▶ _TASK BRIEF_: Transcribe exactly, and only, the lines from the one containing "Given: Open replace data (替换数据) tool" through the last line of the data.
■ ■ ■
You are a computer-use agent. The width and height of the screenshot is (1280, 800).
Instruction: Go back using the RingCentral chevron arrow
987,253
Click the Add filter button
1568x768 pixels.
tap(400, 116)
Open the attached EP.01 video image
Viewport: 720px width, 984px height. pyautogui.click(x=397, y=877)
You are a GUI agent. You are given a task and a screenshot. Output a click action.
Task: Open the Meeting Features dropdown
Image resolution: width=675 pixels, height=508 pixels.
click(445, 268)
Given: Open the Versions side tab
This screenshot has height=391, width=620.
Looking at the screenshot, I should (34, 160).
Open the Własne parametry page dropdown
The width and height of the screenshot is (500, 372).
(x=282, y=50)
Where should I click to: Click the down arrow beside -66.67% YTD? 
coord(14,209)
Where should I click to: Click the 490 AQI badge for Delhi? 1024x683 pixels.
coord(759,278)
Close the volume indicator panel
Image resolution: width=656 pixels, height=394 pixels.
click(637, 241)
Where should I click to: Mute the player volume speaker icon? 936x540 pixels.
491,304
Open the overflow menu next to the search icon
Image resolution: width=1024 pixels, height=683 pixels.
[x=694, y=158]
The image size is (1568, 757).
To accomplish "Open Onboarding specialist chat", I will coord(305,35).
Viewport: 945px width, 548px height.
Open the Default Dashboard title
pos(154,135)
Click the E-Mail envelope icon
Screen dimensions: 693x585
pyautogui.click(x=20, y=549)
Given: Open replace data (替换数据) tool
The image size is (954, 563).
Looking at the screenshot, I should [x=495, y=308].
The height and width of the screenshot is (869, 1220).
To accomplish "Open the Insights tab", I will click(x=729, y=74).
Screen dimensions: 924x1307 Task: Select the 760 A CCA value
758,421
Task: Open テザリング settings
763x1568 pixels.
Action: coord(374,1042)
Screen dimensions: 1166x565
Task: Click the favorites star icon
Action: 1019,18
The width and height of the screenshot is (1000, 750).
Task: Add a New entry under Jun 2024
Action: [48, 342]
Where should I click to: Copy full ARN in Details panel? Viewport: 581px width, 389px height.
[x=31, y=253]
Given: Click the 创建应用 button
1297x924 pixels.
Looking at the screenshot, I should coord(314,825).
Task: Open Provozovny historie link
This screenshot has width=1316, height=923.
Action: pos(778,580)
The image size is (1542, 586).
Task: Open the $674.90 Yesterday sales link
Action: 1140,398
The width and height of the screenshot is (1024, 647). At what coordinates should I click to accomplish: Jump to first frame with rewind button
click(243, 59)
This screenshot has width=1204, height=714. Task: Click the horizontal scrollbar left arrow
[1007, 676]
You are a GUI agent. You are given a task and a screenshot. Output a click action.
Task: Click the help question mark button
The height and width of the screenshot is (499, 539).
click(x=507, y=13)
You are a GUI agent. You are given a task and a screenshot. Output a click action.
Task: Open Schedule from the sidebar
■ ■ ■
▶ _OUTPUT BELOW_:
Given: Open replace data (替换数据) tool
The image size is (954, 563).
Looking at the screenshot, I should [x=495, y=308].
The height and width of the screenshot is (869, 1220).
To accomplish "Open the Insights tab", I will click(x=729, y=74).
Screen dimensions: 924x1307 Task: Select the 760 A CCA value
758,421
Task: Open テザリング settings
763x1568 pixels.
Action: coord(374,1042)
Screen dimensions: 1166x565
Task: Click the favorites star icon
Action: 1019,18
The width and height of the screenshot is (1000, 750).
Task: Add a New entry under Jun 2024
Action: [48, 342]
Where should I click to: Copy full ARN in Details panel? Viewport: 581px width, 389px height.
[x=31, y=253]
Given: Click the 创建应用 button
1297x924 pixels.
Looking at the screenshot, I should coord(314,825).
Task: Open Provozovny historie link
This screenshot has width=1316, height=923.
Action: pos(778,580)
The image size is (1542, 586).
Task: Open the $674.90 Yesterday sales link
Action: 1140,398
The width and height of the screenshot is (1024, 647). At what coordinates should I click to accomplish: Jump to first frame with rewind button
click(243, 59)
This screenshot has width=1204, height=714. Task: Click the horizontal scrollbar left arrow
[1007, 676]
You are a GUI agent. You are given a task and a screenshot. Output a click action.
Task: Click the help question mark button
The height and width of the screenshot is (499, 539).
click(x=507, y=13)
You are a GUI agent. You are given a task and a screenshot. Output a click action.
Task: Open Schedule from the sidebar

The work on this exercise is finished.